◆ TASK BRIEF ◆
Work out how many lines in these entries include the string "computer", and give only that figure.

◆ Stored entries ◆
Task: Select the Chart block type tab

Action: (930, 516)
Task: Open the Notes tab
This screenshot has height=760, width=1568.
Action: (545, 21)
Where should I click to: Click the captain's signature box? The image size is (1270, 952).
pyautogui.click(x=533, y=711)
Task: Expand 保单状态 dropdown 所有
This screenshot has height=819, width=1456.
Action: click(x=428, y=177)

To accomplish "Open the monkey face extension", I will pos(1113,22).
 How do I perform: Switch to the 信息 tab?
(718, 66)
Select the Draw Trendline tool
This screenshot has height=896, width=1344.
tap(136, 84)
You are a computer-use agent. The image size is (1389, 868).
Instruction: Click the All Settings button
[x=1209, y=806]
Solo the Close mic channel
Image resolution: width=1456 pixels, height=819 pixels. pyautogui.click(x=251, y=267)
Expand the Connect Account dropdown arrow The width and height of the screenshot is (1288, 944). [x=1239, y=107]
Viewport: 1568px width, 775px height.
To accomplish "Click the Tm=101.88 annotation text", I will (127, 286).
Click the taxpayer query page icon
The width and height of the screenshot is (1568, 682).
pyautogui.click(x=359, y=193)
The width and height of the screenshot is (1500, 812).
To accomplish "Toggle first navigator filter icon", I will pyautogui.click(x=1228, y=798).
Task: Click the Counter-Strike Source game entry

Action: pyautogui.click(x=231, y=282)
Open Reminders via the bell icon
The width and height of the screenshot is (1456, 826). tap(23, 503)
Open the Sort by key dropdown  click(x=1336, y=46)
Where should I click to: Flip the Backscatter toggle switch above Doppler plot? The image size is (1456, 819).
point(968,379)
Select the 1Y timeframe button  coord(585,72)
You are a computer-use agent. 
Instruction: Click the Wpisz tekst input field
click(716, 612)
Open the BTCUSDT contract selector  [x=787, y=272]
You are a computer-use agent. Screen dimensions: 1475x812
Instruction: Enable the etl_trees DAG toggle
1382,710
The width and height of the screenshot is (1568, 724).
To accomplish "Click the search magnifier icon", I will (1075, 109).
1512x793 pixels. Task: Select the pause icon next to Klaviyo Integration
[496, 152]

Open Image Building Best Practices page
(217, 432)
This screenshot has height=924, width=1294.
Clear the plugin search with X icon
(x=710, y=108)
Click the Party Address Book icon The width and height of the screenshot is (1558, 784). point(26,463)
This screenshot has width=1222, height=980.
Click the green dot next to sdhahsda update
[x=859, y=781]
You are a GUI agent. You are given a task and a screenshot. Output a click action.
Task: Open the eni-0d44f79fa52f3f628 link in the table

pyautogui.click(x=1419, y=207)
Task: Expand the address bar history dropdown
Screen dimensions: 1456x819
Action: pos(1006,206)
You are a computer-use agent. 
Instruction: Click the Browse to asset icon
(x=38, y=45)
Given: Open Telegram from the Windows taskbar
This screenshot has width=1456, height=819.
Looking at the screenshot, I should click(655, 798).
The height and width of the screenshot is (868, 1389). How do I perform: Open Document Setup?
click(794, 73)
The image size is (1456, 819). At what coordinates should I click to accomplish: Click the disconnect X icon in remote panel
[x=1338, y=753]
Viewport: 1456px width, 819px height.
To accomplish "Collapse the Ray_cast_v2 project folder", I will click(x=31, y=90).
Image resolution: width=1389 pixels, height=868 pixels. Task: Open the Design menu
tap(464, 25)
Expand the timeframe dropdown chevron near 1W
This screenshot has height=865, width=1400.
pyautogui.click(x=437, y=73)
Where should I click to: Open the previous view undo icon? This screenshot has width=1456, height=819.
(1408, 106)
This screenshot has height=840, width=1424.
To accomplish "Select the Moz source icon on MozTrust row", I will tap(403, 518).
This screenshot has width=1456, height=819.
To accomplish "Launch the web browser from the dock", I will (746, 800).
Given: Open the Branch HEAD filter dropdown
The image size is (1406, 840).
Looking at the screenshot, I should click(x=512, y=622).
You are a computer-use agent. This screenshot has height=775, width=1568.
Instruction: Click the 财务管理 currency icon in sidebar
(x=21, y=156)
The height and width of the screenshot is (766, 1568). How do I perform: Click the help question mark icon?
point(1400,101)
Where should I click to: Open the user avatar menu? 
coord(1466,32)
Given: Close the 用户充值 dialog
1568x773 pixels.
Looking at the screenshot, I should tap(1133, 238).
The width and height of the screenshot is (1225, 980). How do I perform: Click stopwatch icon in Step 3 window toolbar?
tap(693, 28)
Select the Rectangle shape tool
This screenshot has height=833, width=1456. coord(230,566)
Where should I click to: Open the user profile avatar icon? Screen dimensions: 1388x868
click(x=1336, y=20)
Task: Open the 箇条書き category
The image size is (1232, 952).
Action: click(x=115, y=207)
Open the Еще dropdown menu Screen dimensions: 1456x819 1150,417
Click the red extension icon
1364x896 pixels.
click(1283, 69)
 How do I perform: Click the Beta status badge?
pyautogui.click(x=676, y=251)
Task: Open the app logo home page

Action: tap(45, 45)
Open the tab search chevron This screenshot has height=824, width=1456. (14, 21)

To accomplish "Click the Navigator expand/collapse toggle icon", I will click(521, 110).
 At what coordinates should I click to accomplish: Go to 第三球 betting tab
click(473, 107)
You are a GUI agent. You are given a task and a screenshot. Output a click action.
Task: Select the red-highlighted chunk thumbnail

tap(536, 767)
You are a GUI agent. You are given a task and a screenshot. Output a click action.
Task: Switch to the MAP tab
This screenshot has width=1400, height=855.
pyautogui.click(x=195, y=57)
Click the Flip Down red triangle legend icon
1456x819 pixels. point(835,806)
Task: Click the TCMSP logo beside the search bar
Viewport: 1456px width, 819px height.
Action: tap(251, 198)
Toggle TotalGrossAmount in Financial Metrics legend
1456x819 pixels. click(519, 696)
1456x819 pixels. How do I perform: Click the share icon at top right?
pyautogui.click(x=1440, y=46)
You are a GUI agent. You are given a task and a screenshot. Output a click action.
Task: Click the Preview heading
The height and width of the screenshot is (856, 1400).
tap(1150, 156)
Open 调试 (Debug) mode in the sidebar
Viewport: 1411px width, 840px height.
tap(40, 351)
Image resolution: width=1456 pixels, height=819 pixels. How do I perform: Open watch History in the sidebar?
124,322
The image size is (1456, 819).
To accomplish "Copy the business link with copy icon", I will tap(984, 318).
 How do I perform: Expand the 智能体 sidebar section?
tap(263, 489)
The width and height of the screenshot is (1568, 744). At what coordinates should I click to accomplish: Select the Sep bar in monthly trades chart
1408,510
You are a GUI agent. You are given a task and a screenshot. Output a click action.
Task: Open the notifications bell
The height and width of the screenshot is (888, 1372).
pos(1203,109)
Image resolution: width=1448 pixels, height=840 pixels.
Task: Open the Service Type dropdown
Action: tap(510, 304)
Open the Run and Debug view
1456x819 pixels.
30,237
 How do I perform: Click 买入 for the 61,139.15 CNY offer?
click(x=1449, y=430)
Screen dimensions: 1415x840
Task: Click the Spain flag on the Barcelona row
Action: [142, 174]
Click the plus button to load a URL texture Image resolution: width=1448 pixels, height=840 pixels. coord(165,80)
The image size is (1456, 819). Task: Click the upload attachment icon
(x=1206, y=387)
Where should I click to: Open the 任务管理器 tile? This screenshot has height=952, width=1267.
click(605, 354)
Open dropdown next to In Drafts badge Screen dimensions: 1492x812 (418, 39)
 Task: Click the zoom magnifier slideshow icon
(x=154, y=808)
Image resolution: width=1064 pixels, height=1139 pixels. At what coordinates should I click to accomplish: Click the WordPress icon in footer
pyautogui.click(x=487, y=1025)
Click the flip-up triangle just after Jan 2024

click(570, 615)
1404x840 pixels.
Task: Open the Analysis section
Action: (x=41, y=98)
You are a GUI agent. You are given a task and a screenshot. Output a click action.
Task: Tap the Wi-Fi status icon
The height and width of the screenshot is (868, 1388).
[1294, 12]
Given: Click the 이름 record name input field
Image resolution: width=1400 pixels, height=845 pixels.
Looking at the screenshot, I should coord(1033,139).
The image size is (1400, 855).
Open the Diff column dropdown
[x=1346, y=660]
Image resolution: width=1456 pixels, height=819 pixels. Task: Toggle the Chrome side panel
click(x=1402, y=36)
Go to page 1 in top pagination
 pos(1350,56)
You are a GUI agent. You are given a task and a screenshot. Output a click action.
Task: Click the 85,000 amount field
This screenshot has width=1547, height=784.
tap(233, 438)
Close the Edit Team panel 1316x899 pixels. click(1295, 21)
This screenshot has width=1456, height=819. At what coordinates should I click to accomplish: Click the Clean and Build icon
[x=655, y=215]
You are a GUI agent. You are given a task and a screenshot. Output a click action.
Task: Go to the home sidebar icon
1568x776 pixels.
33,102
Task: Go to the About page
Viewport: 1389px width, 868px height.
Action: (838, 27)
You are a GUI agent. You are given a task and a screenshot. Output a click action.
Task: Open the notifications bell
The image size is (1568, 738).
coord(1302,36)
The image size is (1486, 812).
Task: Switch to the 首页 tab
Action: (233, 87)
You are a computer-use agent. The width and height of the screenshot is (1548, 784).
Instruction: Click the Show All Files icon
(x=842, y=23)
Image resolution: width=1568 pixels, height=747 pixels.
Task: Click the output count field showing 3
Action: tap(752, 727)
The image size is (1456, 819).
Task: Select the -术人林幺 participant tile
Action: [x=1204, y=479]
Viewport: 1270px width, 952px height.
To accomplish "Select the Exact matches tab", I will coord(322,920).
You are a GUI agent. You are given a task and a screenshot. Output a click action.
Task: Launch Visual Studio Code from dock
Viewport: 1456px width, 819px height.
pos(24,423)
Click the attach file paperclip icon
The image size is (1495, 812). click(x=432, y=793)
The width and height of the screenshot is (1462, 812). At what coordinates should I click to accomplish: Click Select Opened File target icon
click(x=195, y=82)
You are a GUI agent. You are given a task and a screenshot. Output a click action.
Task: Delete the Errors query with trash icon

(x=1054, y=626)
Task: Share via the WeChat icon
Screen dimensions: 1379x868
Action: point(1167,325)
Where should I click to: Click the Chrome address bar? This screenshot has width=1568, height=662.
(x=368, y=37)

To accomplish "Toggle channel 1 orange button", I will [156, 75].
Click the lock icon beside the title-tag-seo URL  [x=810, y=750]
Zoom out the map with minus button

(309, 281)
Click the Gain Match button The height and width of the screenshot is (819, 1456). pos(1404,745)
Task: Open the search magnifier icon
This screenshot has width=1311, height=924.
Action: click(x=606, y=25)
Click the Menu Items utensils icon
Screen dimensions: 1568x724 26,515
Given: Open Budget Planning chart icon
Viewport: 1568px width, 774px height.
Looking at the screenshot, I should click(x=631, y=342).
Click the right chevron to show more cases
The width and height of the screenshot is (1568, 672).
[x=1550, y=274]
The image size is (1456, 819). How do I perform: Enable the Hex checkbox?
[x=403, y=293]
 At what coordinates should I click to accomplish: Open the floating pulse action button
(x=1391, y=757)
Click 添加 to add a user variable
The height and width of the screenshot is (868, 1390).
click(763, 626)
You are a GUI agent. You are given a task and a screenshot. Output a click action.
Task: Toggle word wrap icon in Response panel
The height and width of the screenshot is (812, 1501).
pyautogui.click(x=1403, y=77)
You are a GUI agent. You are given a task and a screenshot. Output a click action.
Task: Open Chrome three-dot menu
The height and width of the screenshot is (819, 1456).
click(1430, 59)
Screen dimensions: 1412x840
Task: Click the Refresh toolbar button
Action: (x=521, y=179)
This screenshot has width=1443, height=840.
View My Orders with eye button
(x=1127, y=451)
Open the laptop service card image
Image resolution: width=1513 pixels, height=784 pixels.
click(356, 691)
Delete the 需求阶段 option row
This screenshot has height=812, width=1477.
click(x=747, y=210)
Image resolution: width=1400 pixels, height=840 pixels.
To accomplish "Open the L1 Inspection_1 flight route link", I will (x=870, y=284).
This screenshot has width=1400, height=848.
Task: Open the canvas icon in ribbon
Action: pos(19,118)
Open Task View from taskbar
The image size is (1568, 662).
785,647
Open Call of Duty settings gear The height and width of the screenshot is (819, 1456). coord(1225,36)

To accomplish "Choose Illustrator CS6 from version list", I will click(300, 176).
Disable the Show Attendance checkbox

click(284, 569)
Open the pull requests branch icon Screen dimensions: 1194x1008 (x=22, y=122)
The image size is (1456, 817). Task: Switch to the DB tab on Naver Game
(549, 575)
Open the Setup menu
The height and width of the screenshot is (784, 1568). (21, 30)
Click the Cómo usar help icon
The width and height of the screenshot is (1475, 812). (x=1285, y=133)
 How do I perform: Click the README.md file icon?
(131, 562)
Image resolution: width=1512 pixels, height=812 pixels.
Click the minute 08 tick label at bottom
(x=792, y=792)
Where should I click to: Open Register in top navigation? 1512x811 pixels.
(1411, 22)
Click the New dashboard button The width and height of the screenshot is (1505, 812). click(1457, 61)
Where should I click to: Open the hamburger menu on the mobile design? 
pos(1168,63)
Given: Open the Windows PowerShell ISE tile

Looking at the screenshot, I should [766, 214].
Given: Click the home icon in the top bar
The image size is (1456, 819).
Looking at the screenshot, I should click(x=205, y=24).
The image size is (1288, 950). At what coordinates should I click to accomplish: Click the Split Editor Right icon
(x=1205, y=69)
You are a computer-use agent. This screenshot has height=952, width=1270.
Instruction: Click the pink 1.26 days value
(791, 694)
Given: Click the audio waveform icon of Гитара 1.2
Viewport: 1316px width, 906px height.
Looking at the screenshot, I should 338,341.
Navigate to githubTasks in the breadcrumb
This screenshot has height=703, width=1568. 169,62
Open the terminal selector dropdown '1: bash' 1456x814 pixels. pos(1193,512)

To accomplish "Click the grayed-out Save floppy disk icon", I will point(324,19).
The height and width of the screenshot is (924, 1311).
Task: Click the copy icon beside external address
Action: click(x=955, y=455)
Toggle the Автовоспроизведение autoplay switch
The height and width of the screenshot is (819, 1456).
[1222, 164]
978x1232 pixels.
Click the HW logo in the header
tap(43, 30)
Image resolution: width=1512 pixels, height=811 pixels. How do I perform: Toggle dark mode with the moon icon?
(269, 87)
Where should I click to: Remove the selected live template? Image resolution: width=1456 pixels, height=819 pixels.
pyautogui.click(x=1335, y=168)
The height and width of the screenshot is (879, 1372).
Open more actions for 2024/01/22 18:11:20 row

◆ SOLUTION TO THIS PROBLEM ◆
7